Quoted text
────────────────────
Lana Del Rey Wiki
Lana Del Rey Wiki

Norman Fucking Rockwell! is the sixth studio album and fifth major-label studio album by Lana Del Rey. It was officially released worldwide on August 30, 2019, by Polydor and Interscope Records.[1][dead link]


On January 28, 2018, on the red carpet of the 60th Annual Grammy Awards where Del Rey's previous effort Lust for Life, released 8 months prior, was up for nomination for Best Pop Vocal Album, Del Rey spoke to Pitchfork about a new track "Bartender" that didn't "belong to a record yet".

On February 16, 2018, at a show in San Diego, Del Rey revealed the title of a song "Sylvia", inspired by writer Sylvia Plath, indicating she had been working on a new project. The song was retitled to "Sylvia Plath," until it was finally named "Hope Is a Dangerous Thing for a Woman like Me to Have – but I Have It".

At the end of the next month, March 30, Del Rey posted a short video to Instagram of her singing "Happiness Is a Butterfly" which she described as her "new song".

On May 10, 2018, an unknown song was played in the background of her sister, Chuck's Instagram story[2][dead link] which would later be revealed to be "Bartender".

Throughout early 2018, Del Rey was photographed with multiple musicians such as Marina (then known as Marina and the Diamonds) and Jack Antonoff on February 26,[3][4] Marina, Florence, and the Machine and FKA Twigs on March 7,[5] and Wiz Khalifa on March 19,[6][dead link] leading to speculation that any or all of the musicians could be featured on her upcoming project.

Upon the release of "Mariners Apartment Complex", radio DJ Annie Mac asked "Is this [song from] a bigger project? Are you seeing an album coming out of these sessions?" to which Del Rey confirmed that she had an album saying "We have a collection of songs that I've sequenced and I really love."

On September 18, 2018, during an interview with Zane Lowe on Beats 1 Radio, Del Rey premiered "Venice Bitch". During the interview, Del Rey announced that the album will be titled Norman Fucking Rockwell and will have 11 tracks. The information was also confirmed by an article from The Fader.[7] She also announced the title track during the interview. Del Rey came up with the title for the record in March.
────────────────────
Data block
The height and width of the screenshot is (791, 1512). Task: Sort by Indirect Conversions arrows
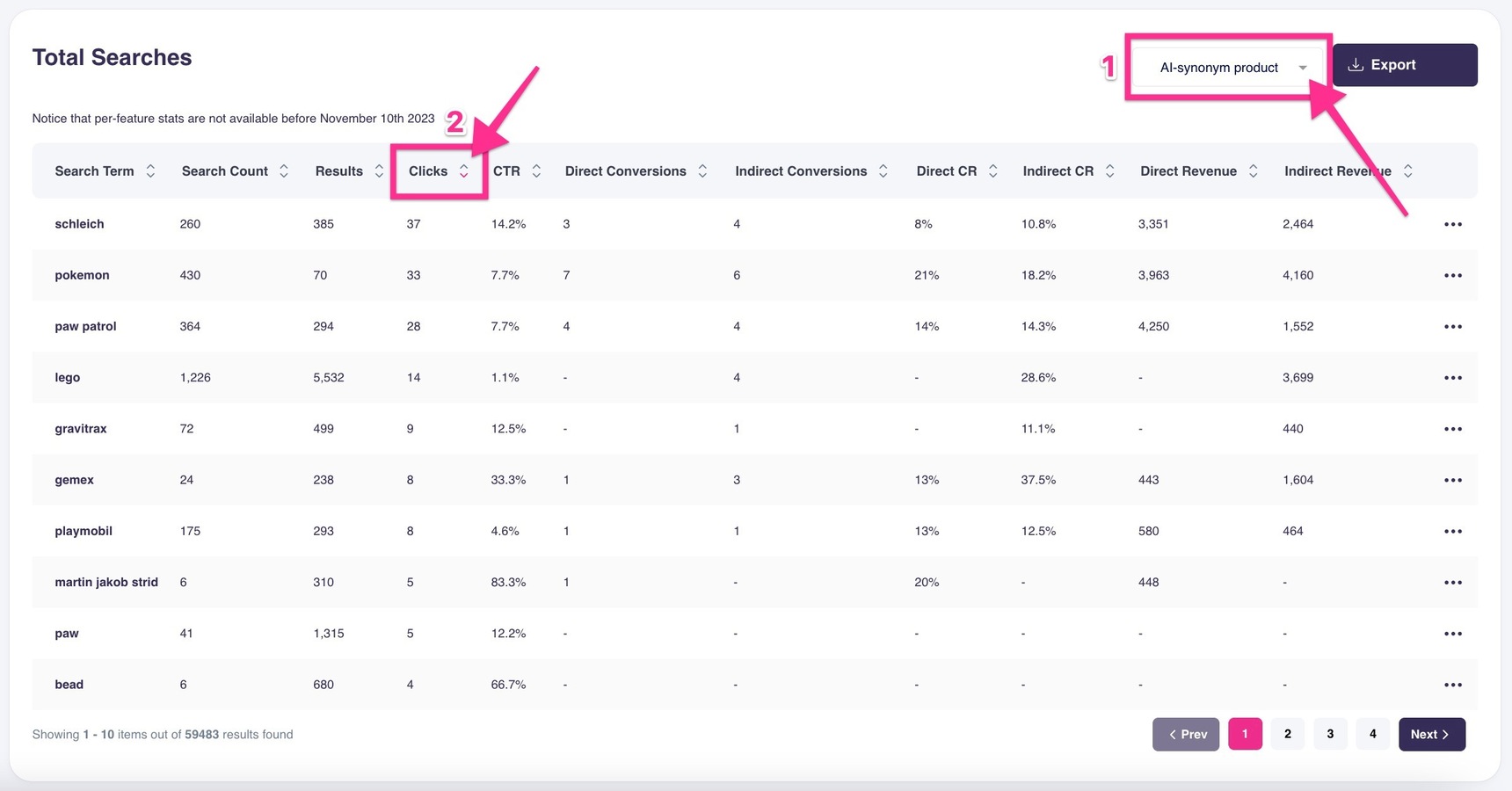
────────────────────
Your tasks
1) Reproduce the passage of the Norman Fucking Rockwell! text verbatim, starting at "On May 10, 2018, an" and ending at "her upcoming project.".
2) Carry on the Norman Fucking Rockwell! text, picking up after its final sentence.

Results for the exercise
1)
On May 10, 2018, an unknown song was played in the background of her sister, Chuck's Instagram story[2][dead link] which would later be revealed to be "Bartender".

Throughout early 2018, Del Rey was photographed with multiple musicians such as Marina (then known as Marina and the Diamonds) and Jack Antonoff on February 26,[3][4] Marina, Florence, and the Machine and FKA Twigs on March 7,[5] and Wiz Khalifa on March 19,[6][dead link] leading to speculation that any or all of the musicians could be featured on her upcoming project.

2)
During an Instagram livestream on December 30, 2018, Del Rey expressed her desire to release a song on January 8, 2019, but was unsure. She also confirmed that the album is done and mastered and went on to describe it as "deeply introspective" and on "some sad girl Shit [sic]".

On January 1, 2019, Del Rey posted a video on Instagram with her listening to a new unknown song, whose title is yet to be revealed, but later she deleted the video. The next day, Del Rey posted a new video containing new lyrics from "Sylvia Plath". She also announced that a new single titled "Hope Is a Dangerous Thing for a Woman like Me to Have - but I Have It" would be released on January 9, 2019, and apologized in advance for upcoming cancellations of shows. However, this announcement created confusion because it was unclear whether "Sylvia Plath" was renamed into "Hope Is a Dangerous Thing for a Woman like Me to Have - but I Have It" or if it was a different song. Days later, this video was also deleted from Instagram, but it is still available on her Facebook account.[8]

On August 7, 2019, an album sampler with thirty-second snippets of each song from the album surfaced online through a French music website called Qobuz.

During an Instagram livestream on September 4, 2019, Del Rey revealed the album was originally titled "Bird World".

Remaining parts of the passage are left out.